(Header pic: Francisco de Goya, The Sleep of Reason Produces Monsters)
I feel as though I haven’t been posting as regularly as I should here, because based on what I’m seeing and hearing, there has been a steady increase in readership and / or curiosity: thank you endlessly and kindly for checking out my scribbling, and for your support and feedback via email. I also apologize for how irritating it is to even “like” or leave comments on my posts, thanks to WordPress insisting on your entering name and email (“We’ll never share it publicly” or whatever they promise) and anything else that is required. I hope this changes once I overhaul this thing, but I don’t base my output and efforts on social media-type validation via thumbs-ups and emojis and direct reactions: I can see my statistics and numbers, and that is good enough for me. Thank you once again.
Also, I have been quite busy working towards a professional goal and a potential opportunity. No, not my book, that is an extended labour of real love / hate (love, because it’s a lifelong goal and I believe in it; hate, because the topics I am exploring at length are bringing back a lot of irritation and discomfort). No, I might be changing my situation for the better, and have, quite bluntly, been busting my ass making it happen. If it does, I will let you know. If it doesn’t, I keep going. As my father always says–and it’s the best advice and encouragement you can give someone whether their situation is ascending gloriously or nosediving nightmarishly–”Just carry on.” Really. Just carry on. You don’t need to hear much else, or keep anything else in mind; that is, unless you’re sitting in a scalding bath, fortified with bottom-shelf gin, weeping and holding a grapefruit knife to your wrist yet having second thoughts. Nobody needs to hear “Just carry on.”
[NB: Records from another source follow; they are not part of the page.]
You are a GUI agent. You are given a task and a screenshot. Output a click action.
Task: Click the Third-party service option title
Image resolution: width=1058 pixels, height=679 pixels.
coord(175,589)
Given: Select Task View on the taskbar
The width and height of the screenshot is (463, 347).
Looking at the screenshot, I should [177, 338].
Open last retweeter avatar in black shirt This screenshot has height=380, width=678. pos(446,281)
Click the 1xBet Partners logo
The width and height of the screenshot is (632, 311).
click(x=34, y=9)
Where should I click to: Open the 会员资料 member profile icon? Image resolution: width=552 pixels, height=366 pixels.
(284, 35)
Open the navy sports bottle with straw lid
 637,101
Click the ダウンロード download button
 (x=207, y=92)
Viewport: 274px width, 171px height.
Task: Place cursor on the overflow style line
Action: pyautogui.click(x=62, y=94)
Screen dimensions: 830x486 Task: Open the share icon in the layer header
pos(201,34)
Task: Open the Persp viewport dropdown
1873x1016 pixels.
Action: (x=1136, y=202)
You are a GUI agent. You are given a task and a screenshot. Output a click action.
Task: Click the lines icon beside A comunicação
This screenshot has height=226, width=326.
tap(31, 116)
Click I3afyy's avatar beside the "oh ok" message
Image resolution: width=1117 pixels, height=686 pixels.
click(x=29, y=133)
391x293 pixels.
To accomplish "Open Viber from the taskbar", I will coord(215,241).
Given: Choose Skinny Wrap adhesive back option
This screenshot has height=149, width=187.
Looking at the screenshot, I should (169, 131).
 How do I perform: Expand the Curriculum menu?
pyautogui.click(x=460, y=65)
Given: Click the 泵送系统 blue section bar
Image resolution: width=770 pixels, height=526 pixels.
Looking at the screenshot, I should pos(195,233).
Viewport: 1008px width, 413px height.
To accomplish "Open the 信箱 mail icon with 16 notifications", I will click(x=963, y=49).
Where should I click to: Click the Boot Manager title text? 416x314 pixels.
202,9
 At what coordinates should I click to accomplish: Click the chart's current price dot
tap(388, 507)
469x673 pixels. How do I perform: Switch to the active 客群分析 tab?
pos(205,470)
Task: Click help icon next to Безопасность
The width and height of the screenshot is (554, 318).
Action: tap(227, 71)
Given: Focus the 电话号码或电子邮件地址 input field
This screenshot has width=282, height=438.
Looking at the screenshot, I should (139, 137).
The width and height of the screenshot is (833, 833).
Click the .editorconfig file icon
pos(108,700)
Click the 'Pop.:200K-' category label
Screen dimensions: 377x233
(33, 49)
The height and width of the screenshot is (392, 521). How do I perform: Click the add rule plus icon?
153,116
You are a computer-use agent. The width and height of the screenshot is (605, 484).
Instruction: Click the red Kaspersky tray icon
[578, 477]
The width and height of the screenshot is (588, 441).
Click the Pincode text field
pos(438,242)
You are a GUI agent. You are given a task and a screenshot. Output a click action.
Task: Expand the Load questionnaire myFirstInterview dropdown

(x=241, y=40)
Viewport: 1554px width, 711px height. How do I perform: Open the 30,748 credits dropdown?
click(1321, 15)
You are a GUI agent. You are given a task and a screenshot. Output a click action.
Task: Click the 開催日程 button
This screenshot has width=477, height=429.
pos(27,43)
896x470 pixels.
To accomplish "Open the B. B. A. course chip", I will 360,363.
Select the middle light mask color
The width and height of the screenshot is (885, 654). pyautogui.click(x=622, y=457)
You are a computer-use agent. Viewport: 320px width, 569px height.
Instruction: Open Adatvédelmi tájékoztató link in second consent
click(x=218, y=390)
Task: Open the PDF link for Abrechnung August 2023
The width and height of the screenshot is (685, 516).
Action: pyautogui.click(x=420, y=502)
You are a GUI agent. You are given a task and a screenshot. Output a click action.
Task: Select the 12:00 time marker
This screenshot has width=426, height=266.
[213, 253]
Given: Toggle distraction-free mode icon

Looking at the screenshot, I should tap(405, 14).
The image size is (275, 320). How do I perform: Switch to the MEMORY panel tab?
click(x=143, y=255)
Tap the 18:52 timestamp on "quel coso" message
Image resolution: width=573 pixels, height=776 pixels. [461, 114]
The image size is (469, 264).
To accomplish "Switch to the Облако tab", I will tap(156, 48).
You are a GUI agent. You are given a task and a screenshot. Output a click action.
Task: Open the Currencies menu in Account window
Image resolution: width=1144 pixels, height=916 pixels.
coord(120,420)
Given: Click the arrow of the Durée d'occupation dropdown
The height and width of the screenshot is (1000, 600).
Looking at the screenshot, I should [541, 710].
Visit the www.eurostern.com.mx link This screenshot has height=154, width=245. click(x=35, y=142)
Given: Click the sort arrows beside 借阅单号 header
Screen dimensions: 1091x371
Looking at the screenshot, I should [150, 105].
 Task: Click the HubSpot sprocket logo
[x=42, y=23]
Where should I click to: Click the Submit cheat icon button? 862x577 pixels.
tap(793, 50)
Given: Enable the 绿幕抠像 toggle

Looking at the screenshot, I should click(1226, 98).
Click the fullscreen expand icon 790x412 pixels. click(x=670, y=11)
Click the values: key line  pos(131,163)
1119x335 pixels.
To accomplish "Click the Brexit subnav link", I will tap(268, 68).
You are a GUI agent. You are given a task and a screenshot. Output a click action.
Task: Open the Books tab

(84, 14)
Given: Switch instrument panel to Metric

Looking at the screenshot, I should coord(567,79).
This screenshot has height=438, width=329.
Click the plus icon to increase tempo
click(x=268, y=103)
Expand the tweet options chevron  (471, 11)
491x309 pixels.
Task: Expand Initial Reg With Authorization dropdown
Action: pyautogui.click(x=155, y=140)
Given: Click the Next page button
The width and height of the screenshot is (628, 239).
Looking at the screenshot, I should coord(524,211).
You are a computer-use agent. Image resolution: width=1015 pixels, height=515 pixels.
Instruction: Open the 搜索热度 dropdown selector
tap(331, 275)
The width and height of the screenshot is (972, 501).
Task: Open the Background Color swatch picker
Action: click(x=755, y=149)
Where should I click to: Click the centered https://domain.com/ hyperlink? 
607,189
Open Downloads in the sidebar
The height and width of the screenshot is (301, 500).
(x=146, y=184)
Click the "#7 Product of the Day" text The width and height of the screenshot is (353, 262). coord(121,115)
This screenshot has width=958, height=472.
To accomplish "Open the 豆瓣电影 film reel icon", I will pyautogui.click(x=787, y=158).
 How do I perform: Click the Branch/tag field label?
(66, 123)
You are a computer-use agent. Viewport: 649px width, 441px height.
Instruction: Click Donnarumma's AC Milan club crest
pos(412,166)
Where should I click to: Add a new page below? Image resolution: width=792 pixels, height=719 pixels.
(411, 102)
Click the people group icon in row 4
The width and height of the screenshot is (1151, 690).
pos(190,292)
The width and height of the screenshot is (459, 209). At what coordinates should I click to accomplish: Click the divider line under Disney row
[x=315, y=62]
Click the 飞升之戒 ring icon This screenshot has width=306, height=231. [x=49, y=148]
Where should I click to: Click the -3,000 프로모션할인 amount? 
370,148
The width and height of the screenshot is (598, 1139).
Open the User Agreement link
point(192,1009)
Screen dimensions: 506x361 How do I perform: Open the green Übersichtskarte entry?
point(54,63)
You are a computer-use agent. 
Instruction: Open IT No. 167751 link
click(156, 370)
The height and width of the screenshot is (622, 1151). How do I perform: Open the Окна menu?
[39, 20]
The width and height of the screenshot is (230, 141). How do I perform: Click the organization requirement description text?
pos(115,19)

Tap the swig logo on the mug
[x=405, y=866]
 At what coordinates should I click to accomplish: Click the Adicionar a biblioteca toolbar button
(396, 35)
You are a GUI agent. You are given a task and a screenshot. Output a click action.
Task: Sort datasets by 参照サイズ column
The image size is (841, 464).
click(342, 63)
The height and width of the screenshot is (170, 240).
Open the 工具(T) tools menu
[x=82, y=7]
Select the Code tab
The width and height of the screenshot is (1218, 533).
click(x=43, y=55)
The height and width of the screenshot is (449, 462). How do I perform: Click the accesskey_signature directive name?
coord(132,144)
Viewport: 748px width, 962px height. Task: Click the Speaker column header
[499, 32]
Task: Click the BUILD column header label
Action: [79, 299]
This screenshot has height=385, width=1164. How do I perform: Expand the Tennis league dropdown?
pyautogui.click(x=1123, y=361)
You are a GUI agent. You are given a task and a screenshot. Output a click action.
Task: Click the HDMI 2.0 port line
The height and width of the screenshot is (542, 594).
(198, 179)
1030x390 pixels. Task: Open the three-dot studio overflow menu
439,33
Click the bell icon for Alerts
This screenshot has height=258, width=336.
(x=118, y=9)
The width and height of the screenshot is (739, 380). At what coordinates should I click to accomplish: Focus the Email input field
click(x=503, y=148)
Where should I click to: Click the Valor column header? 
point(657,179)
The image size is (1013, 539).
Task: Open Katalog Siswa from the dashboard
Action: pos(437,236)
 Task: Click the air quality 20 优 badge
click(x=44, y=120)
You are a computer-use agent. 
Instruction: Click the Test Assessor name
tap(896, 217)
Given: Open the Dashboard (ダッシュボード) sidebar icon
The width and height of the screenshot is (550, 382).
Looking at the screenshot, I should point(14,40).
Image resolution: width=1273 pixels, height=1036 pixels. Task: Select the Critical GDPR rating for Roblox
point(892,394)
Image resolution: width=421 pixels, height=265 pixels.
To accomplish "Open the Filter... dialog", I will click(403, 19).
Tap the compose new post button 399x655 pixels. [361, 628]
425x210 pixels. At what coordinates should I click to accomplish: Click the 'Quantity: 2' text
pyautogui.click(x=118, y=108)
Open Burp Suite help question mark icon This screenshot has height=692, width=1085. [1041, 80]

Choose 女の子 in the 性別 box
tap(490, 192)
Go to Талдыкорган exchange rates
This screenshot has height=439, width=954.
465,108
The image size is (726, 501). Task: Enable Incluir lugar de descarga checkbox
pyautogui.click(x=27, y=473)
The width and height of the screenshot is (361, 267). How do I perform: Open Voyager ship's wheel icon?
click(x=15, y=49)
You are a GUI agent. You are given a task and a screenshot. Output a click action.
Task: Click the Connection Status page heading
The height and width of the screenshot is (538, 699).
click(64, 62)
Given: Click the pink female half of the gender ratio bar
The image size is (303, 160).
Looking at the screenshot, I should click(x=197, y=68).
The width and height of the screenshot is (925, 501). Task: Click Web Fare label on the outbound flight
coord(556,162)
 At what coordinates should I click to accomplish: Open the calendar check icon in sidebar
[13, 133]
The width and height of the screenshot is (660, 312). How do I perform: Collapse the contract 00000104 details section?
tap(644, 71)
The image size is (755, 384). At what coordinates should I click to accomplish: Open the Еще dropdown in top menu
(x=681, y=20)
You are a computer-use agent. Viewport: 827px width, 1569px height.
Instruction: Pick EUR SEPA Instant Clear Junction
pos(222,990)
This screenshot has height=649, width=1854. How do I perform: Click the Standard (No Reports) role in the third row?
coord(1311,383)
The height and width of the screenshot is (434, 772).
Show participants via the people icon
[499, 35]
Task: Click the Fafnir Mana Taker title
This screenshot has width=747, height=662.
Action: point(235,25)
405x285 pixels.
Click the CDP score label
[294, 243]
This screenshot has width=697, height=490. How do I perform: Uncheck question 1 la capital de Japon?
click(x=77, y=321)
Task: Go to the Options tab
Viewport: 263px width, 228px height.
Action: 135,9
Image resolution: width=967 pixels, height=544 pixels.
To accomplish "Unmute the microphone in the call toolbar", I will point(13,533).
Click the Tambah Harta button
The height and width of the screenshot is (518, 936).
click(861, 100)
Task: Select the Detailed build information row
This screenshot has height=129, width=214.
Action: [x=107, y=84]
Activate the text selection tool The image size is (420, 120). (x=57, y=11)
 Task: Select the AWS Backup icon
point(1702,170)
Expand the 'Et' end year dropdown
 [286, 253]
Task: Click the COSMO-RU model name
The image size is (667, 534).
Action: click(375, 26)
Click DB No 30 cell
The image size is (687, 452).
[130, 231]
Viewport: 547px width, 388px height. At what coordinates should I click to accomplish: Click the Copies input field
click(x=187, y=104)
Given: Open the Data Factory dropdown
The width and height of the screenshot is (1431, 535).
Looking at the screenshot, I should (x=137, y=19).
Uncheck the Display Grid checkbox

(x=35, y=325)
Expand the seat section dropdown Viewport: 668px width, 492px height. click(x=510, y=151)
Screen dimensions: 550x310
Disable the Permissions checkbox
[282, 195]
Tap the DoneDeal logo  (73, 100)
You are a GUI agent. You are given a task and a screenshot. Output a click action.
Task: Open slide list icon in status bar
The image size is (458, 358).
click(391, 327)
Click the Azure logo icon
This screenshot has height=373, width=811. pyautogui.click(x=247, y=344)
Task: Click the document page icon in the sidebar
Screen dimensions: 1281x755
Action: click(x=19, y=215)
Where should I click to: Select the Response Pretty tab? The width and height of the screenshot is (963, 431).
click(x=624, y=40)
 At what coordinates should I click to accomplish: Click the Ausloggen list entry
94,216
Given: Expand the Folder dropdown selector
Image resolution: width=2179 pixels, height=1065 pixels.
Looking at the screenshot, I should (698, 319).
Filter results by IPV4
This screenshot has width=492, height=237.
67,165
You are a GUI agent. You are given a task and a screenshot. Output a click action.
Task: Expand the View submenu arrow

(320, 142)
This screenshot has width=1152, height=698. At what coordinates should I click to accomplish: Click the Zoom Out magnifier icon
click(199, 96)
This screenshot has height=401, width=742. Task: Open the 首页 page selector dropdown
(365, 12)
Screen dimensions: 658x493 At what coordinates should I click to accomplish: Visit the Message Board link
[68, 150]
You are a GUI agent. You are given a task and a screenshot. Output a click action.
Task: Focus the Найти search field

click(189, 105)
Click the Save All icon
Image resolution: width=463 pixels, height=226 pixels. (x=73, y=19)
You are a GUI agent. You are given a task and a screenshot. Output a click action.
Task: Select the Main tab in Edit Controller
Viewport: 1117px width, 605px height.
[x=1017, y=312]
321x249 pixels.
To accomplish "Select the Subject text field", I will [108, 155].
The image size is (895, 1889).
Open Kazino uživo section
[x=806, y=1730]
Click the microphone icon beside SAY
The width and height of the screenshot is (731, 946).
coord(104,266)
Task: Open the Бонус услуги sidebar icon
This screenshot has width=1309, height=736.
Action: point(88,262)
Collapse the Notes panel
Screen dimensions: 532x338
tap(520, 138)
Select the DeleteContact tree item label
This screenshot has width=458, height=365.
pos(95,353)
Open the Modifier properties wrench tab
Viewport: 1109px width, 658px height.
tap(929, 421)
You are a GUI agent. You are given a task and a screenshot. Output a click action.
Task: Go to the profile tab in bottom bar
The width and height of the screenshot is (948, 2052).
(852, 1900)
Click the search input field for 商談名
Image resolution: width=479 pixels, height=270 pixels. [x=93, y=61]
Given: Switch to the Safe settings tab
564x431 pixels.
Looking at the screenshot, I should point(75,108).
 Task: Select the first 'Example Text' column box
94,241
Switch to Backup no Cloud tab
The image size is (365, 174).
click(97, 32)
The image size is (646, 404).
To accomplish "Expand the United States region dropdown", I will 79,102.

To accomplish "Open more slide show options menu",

Can’t say I’ve been there, and I hope none of you have been, either. In that case, my words would be “I love you.” That’s also a three-word phrase which overrides all other feedback or attempts at guidance. I love you. And I do.
* * * * *
“Just carry on” is also a phrase that I had no choice but to obey when I was living in Costa Rica from 2009 – 2010, and, on one ill-thought-out weekend, found myself on a famous ziplining tour in which I didn’t find out until we had begun that, after the first three ziplines, there was no going back.
Let’s start with how and why I was living in Costa Rica, to give some very necessary context. Details and recollections of my entire time there would require many, many interminable posts–if not an entirely separate blog–and will comprise a nice chunk of my book, so I’m not really going to spend too much time on the minutiae and experiences I had leading up to and eventually residing there for nearly a year and a half. However, setting the scene and providing some facts are necessary in order for you to understand why I, as a lifelong acrophobe, agreed to get strapped into a harness, which in turn was clamped onto several ropes stretched across mountainous terrain, which also happened to range anywhere from 250 to 600 feet above the planet. And I did this willingly (albeit unknowingly, if that is even possible).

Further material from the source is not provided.